Eso no es óbice para que uno siga pensando que la postura que adoptó en ese momento seguiría adoptándola en el momento actual. Y que lo que en aquella situación, con la ingenuidad y el entusiasmo de un neófito en las cuestiones jurídicas, fue el resultado de lo que yo entendía era un deber moral dentro de un sueño republicano. Lo que ocurre es que hace tiempo que mi inocencia jurídica dio paso a la conciencia del juego de intereses -a veces inconfesables- que se ocultan tras toda norma.

Una de las razones, no la única pero sí la principal por la que di mi voto negativo a la Constitución, fue que, afirmándose solemnemente y con categoría de principio/derecho fundamental en el artículo 16.3 que “Ninguna confesión tendrá carácter estatal”, en el artículo 56.3 se dijese, con sublime rotundidad, que “La persona del rey es inviolable y no está sometida a responsabilidad”. En principio parecería que estos dos artículos constitucionales nada tienen que ver entre sí, pero, a mi juicio, la realidad era bien diferente. Y razoné de la siguiente manera:

Si se afirma que ninguna confesión tendrá carácter estatal, o dicho de otra manera, que el Estado no tiene credo alguno, es aconfesional, se está estableciendo una radical separación entre lo político y lo religioso. De esta manera, lo religioso deja de cumplir cualquier función pública y, por supuesto, de moral pública para limitarse exclusivamente al ámbito de lo ético/moral privado. En un sistema democrático, el Estado es el fruto de la voluntad general y, por tanto, no se adscribe a una moral concreta, esto es, carece de sistema axiológico-religioso concreto más allá de los Derechos Humanos. Hasta aquí, nada que objetar.

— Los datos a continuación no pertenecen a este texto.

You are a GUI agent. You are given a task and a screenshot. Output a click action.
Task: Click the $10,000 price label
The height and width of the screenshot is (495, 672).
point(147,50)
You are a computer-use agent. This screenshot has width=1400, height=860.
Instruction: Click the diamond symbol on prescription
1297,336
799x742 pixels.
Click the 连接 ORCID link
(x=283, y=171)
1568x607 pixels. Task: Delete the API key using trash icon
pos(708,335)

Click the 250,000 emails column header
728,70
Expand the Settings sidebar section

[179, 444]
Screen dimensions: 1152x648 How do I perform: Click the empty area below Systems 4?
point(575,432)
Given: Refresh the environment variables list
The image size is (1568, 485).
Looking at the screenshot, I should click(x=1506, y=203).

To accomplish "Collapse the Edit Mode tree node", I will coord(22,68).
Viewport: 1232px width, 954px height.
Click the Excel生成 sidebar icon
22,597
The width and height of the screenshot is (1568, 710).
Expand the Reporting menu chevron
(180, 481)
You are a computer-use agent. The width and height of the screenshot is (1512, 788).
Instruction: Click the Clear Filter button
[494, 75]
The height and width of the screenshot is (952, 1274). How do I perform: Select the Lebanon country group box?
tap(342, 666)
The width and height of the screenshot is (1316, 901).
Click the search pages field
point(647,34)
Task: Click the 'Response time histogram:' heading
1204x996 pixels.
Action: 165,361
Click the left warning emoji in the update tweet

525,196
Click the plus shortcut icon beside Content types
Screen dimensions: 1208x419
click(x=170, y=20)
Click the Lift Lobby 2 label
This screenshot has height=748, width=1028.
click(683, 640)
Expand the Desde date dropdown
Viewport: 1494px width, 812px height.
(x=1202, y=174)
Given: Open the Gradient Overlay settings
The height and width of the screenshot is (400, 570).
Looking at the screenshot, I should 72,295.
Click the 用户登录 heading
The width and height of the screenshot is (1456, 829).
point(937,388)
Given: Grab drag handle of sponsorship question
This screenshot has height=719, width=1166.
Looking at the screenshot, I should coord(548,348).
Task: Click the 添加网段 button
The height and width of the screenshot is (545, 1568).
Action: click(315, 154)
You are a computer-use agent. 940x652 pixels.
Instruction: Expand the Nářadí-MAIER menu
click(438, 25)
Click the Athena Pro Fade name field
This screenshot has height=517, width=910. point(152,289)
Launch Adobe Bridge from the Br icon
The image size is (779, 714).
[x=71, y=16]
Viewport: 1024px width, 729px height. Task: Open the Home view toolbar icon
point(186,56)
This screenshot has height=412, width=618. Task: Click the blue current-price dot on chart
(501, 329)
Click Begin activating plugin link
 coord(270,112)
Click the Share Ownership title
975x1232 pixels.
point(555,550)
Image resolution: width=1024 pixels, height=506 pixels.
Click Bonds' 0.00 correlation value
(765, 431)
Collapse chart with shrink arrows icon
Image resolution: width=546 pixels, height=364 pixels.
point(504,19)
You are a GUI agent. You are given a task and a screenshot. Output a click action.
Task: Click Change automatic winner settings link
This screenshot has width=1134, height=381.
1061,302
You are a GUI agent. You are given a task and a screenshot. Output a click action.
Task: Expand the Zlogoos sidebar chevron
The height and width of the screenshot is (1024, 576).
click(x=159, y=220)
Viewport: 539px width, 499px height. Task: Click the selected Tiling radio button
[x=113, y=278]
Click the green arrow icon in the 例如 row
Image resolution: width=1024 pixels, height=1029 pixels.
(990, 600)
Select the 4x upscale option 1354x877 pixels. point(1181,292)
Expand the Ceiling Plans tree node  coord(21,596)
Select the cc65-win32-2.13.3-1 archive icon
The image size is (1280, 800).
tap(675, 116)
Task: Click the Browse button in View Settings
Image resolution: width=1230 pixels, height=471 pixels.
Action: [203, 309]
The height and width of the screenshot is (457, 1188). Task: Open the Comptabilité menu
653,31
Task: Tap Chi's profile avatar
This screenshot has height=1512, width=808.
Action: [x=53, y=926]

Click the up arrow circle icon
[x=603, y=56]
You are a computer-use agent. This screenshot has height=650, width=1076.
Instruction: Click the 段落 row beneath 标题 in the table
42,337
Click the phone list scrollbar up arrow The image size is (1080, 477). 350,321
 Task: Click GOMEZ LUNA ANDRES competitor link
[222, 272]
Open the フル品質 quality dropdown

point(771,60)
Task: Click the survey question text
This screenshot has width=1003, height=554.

Pero si, por otra parte, la Constitución dice que la persona del rey posee inmunidad, la consiguiente pregunta es: ¿de dónde procede esa cualidad que le hace diferente y superior? Ya los autores inspiradores de la Declaración de Derechos del Hombre y del Ciudadano asumieron ineluctablemente, como piedra angular, aquella célebre cita del Contrato Social de J.J. Rousseau: “Renunciar a su libertad es renunciar a su cualidad de hombre, a los derechos de humanidad, incluso a sus deberes”. No existe ninguna compensación posible para que cualquiera renuncie a todo. Una tal renuncia es incompatible con la naturaleza del hombre… Y como consecuencia de ello, no será del interior de cualquier Constitución democrática que, como tal, proclama la libertad y la igualdad de todos los ciudadanos de donde proceda la condición de inviolabilidad. La propia Constitución española, inspirada en la Declaración de los Derechos Humanos, esto es en la hija/nieta/biznieta… de la Declaración de 1789, no puede establecer diferencia alguna entre los ciudadanos sean de a pie o príncipes y, si lo hace, está explícita o tácitamente proclamando la desigualdad. Y, consecuentemente, convirtiendo en súbdito a quien, ella misma, eufemísticamente, llama ciudadano a la vez que establece la obediencia pasiva a alguien superior.

Entonces, ¿cuál es el sistema axiológico del que pueda proceder la inmunidad real siendo que, en el espíritu que inspira esta Constitución, están contenidas, al parecer y en simbiosis, la libertad y la igualdad como piedras angulares? Al proclamar la Carta Magna, que ninguna confesión tendrá carácter estatal, y siendo los Derechos Humanos quienes inspiran su articulado en su conjunto, tendrá que ser de un sistema de valores externo a ella misma de donde proceda la legitimación de la inviolabilidad situando a la persona inviolable por encima de las demás.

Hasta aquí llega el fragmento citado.